BOOK REVIEW: Love Becomes A Funeral Pyre by Mick Wall
Hatchette Australia, October 2014, $32.99
Reviewed by Shane Pinnegar
9/10

Think you know all there is to know about self-styled shaman Jim Morrison and The Doors? Think again!

Mick Wall has dug deeper down the rabbit hole than anyone ever dared before, exposing the lies inherent in the myth perpetuated by the other members of The Doors and their management, and that propagated by Oliver Stone’s eulogising bio-movie of 1991. Along the way he interviews hundreds of key and bit players, uncovering damaged souls, dark entreaties, forbidden desires, corrupt business deals and, above all, the shocking self-destructionism of their frontman.

Forever remembered as the ‘young lion’ portrayed in Joel Brodsky’s iconic 1967 photographs, stories of Morrison’s self-sabotaging, alcoholism and seeming death wish have been sugar-coated and placed on a pedestal by generations of fans who believe the glorious myth that the intellectual poet was on a scientific and euphoric mission to unlock the universe’s secrets through chemical means and ‘break on through’ the ‘doors of perception’.

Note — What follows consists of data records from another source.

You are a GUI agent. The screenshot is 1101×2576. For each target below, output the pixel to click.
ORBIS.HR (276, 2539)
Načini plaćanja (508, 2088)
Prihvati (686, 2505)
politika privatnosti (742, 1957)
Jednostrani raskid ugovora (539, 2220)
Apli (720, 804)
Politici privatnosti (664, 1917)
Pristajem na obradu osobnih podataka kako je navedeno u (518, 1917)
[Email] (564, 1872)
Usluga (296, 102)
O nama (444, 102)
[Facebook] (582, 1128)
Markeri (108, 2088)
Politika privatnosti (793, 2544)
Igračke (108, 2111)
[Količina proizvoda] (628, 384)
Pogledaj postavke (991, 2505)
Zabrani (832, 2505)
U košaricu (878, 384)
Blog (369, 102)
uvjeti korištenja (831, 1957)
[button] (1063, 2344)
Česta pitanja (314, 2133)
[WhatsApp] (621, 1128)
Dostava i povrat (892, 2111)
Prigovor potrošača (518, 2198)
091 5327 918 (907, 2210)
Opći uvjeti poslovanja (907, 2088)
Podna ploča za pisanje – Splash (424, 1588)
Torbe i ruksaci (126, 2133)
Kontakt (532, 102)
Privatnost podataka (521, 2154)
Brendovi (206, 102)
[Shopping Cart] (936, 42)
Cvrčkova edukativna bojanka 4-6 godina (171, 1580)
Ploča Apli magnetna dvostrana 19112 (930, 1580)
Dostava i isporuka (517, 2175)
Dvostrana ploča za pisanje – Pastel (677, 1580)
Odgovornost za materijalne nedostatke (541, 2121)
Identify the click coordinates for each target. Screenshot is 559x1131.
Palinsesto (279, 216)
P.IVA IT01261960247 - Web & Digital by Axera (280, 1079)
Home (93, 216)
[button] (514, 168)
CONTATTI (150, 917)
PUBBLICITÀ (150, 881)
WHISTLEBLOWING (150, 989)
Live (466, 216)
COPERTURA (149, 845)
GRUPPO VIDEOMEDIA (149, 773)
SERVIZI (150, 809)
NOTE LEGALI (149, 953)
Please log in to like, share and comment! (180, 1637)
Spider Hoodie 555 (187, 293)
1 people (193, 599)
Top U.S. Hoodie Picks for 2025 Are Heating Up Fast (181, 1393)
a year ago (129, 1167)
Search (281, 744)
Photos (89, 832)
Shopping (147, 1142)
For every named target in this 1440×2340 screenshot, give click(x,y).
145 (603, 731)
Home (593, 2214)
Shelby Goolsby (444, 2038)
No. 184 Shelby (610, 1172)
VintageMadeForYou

Wall paints a very different picture: that of a spoiled and selfish man who used his superior knowledge to justify the very worst behaviour. The Morrison in this book has a taste for young men almost as much as women, treats those who offer kindness with the worst abuse, and those he loved the most with the worst degradation. He has no regard for those around him – their happiness, welfare, career, nothing.

Wall presents a believable case, backed up by many witnesses, from girlfriends and drinking buddies, record company cohorts and journalists. It’s a seedy tale made more shocking because in the past we thought his death wish alcoholism was fuelled by passion. Here it is fuelled by hatred – of himself and of everything around him which could be good.

Love Becomes A Funeral Pyre is a riveting read, though not always a pleasant one. Confronting and at times bludgeoning in its details of Morrison’s alleged treatment of himself and others, Wall paints a bleak picture of a man who refused every attempt to help him, to the point that everyone around him stopped trying.

Wall is critical of many in The Doors organisation, not least Ray Manzarek for perpetuating the fantasy memory of Morrison, but his biggest contempt is reserved for Danny Sugarman, who barely rates a mention in The Doors’ story apart from off the back of the No-One Gets Out Alive book he co-wrote with Jerry Hopkins. Wall contends that although Sugarman passed himself off as an insider to The Doors world, he barely saw through a crack in the door, and that the book was a prime culprit in the aforementioned invention of the myth of Jim Morrison.